From the outset, Paine makes it clear that he is not particularly fond of government, whose sole value he thinks lies in "restraining our vices". For Paine, the natural state of man is to live without government, and government's existence is justified only to the extent that it alleviates problems that would be created by this natural, anarchic way of life. If a government fails to improve society or, worse, actively causes some of the same troubles that would result from anarchy, it is particularly blameworthy.
Much of Paine's analysis proceeds by considering an imagined natural state in which man might have first found himself. This method of analysis, popularly used by political theorists such as Locke and Hobbes, considers man as he might have been before society was formed. Such an analysis then imagines what man would have been like, and what rights he might have had, if it were not for the interference of outside circumstance. Paine uses this imagined natural state to analyze a political dilemma with his parable of the settlers first coming to America. Furthermore, in discussing monarchy, Paine presumes men to be "originally equals", and in doing so, hearkens back to some imagined age where he presumes men to have all been equal.
A linchpin in Paine's argument is that America will eventually be independent. At times, he presents this as a simple fact that everyone accepts, but occasionally, he argues for it, citing the extent of the rift separating the colonies and the English king. Since many people were uncertain about the idea of a revolution that would sever them from the king, establishing the principle of American independence was an important first step for Paine to take in his arguments. By convincing his audience that America will be independent some day, it is much easier for Paine to make the case for an immediate and full rebellion.

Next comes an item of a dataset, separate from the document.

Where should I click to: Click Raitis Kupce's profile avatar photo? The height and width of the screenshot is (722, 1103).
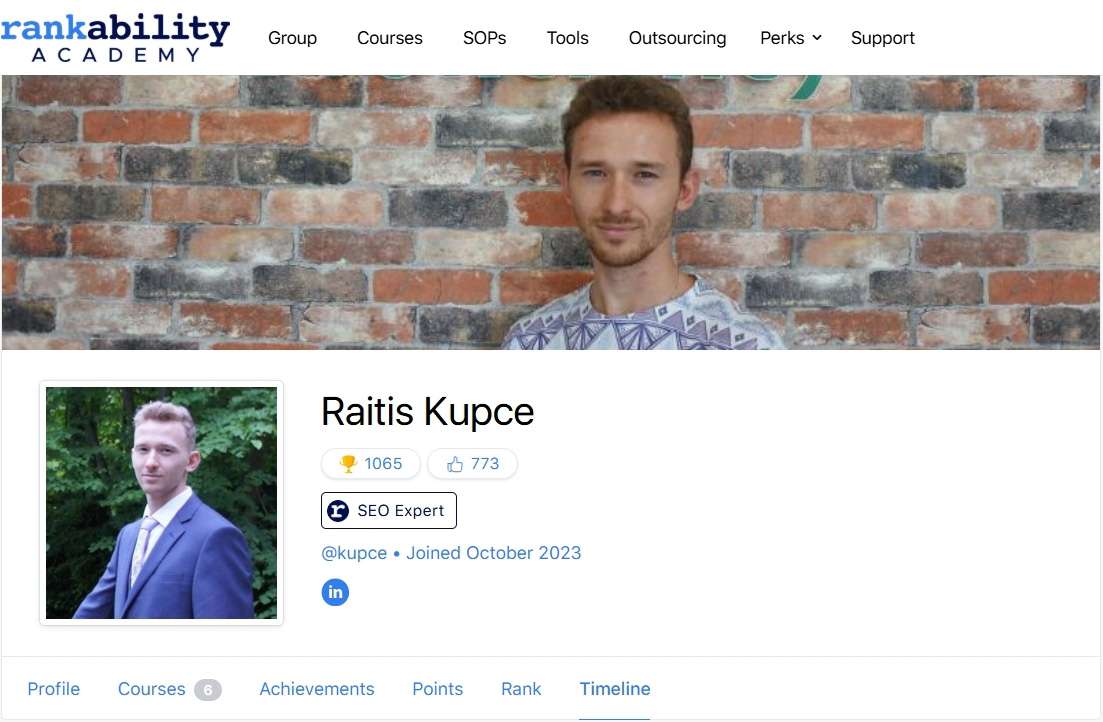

Yet another key point in Paine's argument derives from considering what will happen if America reconciles with Britain. Paine argues that even if the colonists reach an agreement with Britain, the problems that have developed between the colonies and the king will inevitably repeat themselves. New taxes will be levied and parliament will interfere with colonial life. Paine attempts to demonstrate this in two ways. First, he points to the history of colonial relations with Britain, especially the events surrounding the Stamp Act. Second, he attacks the structure of Britain's government, arguing that it is corrupt and unjust, and will inevitably lead the British to continue mistreating the colonies.
Paine is acutely aware of the benefits to be reaped through developing strong relationships with European countries other than Britain. This informs his argument in a number of ways. First, Paine points out that it would be advantageous for America to form commercial and political ties with these nations. Second, he notes that the current political arrangement of America's being subservient to Britain precludes the colonies from being able to independently engage in such alliances. He concludes that only if the colonies declare independence, will they be able to reap the opportunities offered by alliance with various European nations.
A large part of Common Sense is dedicated to attacking monarchy, both as an institution and in its particular manifestation in Britain. Paine puts the theoretical attack in Biblical terms, arguing from the text of the Bible that the monarchy originated in sin. Paine presents his specific problems with the British monarchy, with his attack on hereditary succession and with the numerous grievances he makes against the present king.